I don't know when it was that I transitioned. I couldn't give you a date or a time or a plan or anything. It just seemed to kind of happen. And yeah, that's weird. It's certainly not part of any standard narrative I've ever heard of. But it has happened.

I live life as a woman. I have for quite some time. It's only recently that I've taken steps that most of this community would recognize as "transition", i.e., hormones, legal stuff. For me the social aspect was always the big thing and that's what I focused on (if you could call it "focus"). But the bottom line is that I transitioned some time ago.

And talking to those classes these last couple of days brought that home in a way that airport security couldn't - I almost didn't make my flight here to Wisconsin because I don't look anything like my ID (I'm very lazy and the idea of dealing with bureaucracy makes me want to get back in bed). I can handle the temporary interactions with strangers with ease, but the sharing of my story, warts and all, with students over the course of two hours makes me think in a way that a confused TSA agent never will.

Half-Life. Or, all good things come to an end at some point.

I don't know when that will actually happen. It's just that now I know it will. And I didn't before. My life is beginning to outstrip - in lovely ways - my capacity to be a public figure.

And I can't help but wonder if that isn't something that all of us in this "community" who have public notoriety should pay attention to. That perhaps we should all be aware of that time when we gracefully take a bow and leave the stage. Because to stay too long there courts disaster, embarassment and a kind of "out of touch" that makes us a liability.

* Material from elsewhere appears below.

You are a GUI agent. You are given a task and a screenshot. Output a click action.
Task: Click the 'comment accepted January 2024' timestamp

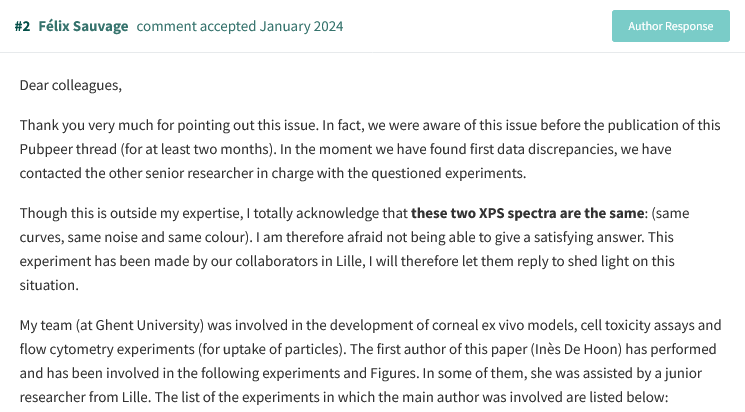[x=239, y=26]
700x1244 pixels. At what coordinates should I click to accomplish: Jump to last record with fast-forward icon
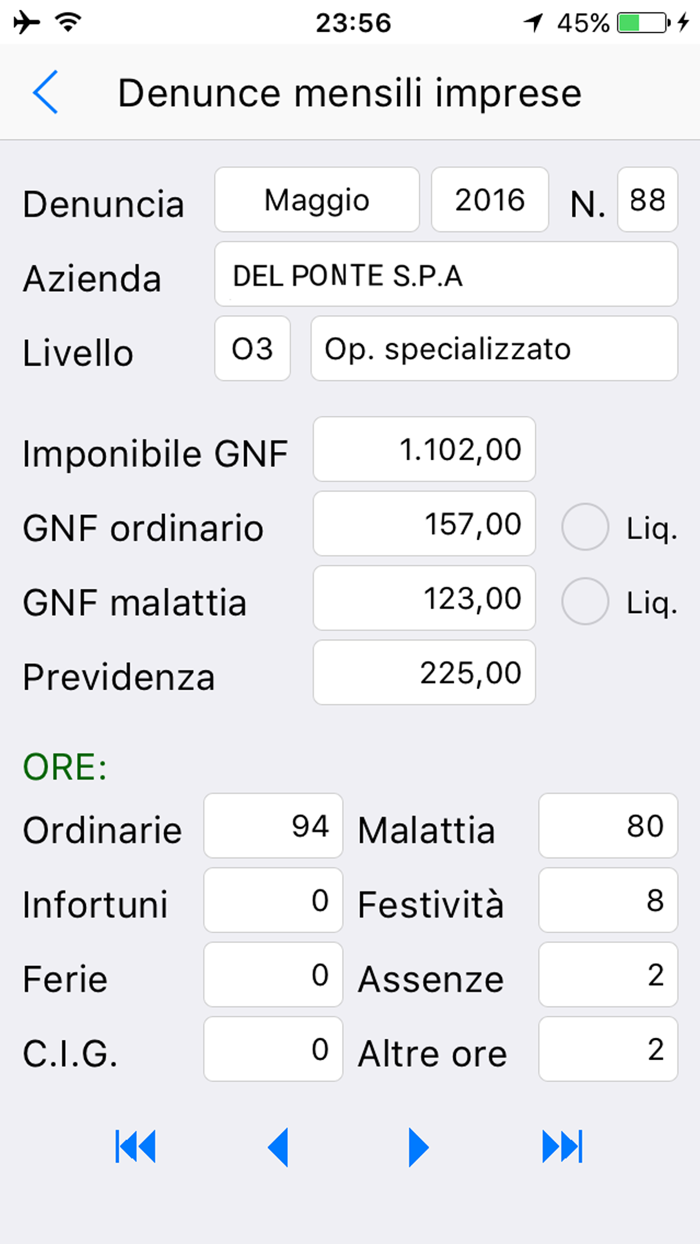click(563, 1147)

There will always be someone ready to take my place.

That's a good thing.


Gina said...

Betty, I agree with you how 'show and tell' gets tiring and there is a point when discussing the difference between 'transsexual' and 'transgender' starts sounding like a canned spiel much less something you even give a damn about. But... the problem with people quitting the informational sphere once they really live and integrate in their new life is that public information gets stuck at the 'transition' stage... the stage when one is most awkward, has the least perspective and mostly ungrounded. It focuses on the 'circus freak-half man-half-woman' phase that's as much about prurient interest as it is gender studies. They don't get any understanding about what it's like to really live long term as a woman who's undergone this unique passage... and with all due respect to the 'I was a transsexual, but now I'm cured crowd' there ARE trans issues that impact one's life looong after 'finishing transition' which come up again and again. More over, there are social and personal perspectives transpeople have that are important for the larger society to know about, perspectives that aren't overly developed when one is in the midst of transition. So... I get your fatigue, and the desire to step off the soapbox and you're so right someone else will come along and be happy to share their transition story ("I always knew I was a gurrl, yadda, yadda"). By all means, you deserve a gender vacation even a sabbatical. But there really is so much more about this amazing lifelong journey about which people could benefit from hearing. Anyway, time to put on your shades, get a lawn chair, and take a break.

kim in Denver said...

Although I didn't meet you as Betty, I love and care for you! I so enjoyed our short time together in Boulder. I think you are awesome!!